A suffocating wave rushes through me and I clutch at the pen in my hand. “Are you the asshole who’s been calling me?”

He notices my trembling hands. “I am.” This stupid grin stretches across his face as he reaches for the water.

Fury thunders through me, along with the stifling heat of panic. My hand takes on a life of its own and I throw my pen at him.

It hits him in the face and he flinches, dropping his water on the table and spilling ice everywhere. “What the hell?” He gapes up at me like I was the crazy one, and then raises his hands in front of him. “Okay, calm down. My name’s Stan Walice. I’m a reporter for Chanel 8
News at 8
and I’d liked to ask you a few questions about what you saw that night. I’m doing a piece about it.”

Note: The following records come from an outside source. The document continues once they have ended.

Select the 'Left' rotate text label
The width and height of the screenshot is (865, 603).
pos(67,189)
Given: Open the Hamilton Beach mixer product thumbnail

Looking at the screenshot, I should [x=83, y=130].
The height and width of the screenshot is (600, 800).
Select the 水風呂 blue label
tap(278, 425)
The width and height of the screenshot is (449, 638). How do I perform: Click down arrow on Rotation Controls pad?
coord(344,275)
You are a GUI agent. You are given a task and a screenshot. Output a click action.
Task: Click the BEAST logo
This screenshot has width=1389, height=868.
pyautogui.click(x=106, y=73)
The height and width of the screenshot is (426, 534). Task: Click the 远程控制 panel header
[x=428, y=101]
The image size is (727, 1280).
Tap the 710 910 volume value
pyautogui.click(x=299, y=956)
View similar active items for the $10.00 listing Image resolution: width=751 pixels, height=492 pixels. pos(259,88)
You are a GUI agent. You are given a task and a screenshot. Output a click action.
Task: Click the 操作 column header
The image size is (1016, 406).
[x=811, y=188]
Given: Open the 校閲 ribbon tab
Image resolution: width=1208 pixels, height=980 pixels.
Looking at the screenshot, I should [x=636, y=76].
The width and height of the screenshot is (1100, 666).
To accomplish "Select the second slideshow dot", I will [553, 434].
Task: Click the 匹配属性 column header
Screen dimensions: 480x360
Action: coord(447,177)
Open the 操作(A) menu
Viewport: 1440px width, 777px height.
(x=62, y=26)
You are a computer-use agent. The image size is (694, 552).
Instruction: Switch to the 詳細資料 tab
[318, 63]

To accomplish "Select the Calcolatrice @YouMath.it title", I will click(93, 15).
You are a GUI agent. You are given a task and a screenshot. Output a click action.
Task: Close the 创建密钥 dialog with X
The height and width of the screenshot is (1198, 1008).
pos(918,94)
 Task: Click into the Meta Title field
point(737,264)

“You can go to hell. Calling me up like some kind of psycho. Seriously. You think I’m going to talk to you?” I toss the order book at him and it lands in the water and ice and the pages are instantly soaked. I spin on my heels and weave around the tables, with people sitting around them, some staring at me. In ten seconds I’ve managed to go from stressed waitress, to about-to-lose-her-shit Violet. I can feel the anger in the center of my chest, a widening hole, being torn open more.

Stan follows me as I storm to the counter. “So you saw them that night?” he asks. “The ones who broke into your house?”

I don’t answer, begging myself to remain calm. That I have to. That there is a restaurant full of people, enjoying their dinners and family time and I’ll be in some serious trouble if I make a scene.

“Did you find them?” he asks. “Your parents? I thought I read somewhere that you did? And that you stayed in the house for twenty-four hours before you called the cops. Why did you do that?”

I slam to a halt at the counter in front of the register where Sherry, a middle-aged waitress with a gray bob is tallying up bills. I turn around. “Go fuck yourself, Stan.”

At the exact moment I say it, my boss and owner of the restaurant, Benny, walks out. “Violet,” Benny hisses, glancing around at the tables and booths. His face reddens as his voice lowers. “Go in the back right
now
.”

Things kind of escalate from there. Reporter guy takes off out the front door, bailing on what he started. I trudge into the back kitchen area and Benny enters seconds later. He’s also the cook and wears this stained white apron that ties around his round belly. I can’t stop staring at the stains as he stands in front of the oven and chews me out. The stains are red, probably ketchup, but they look like blood. Blood. Death. Blood. I start to visualize things, not just about my parents, but about me. My death. How it’s going to happen. Horrible. Tragic. I picture myself on the floor, dying with my parents. For a second, I feel okay.

“Violet, I think I’m going to have to fire you,” Benny says and all I do is stare at his bald head, shiny in the fluorescent light.

I probably would have just let him fire me but then Greyson walks in. He’s wearing his bartending outfit, a white shirt and black pants, and has a glass in his hand. “Hey, Benny, cut her some slack. She’s having a bad day.”

“I don’t give a damn if she’s having a bad day,” he replies, lifting a lid off a stainless-steel pot. “She dropped the f-bomb in my restaurant. There’s kids out there for crying out loud.”

“Yeah, but the guy grabbed her ass,” Greyson lies, glancing at me quickly. “You have to cut her some slack. That’s sexual harassment.”

Benny peers up from the pot as he reaches over to grab a large spoon from the stainless-steel shelf. “Is that true Violet?”

I shrug, knowing I should put more effort into this, but there is too much heaviness in my chest to care. All I seem to care about is the damn red stains on his apron. “I guess so.”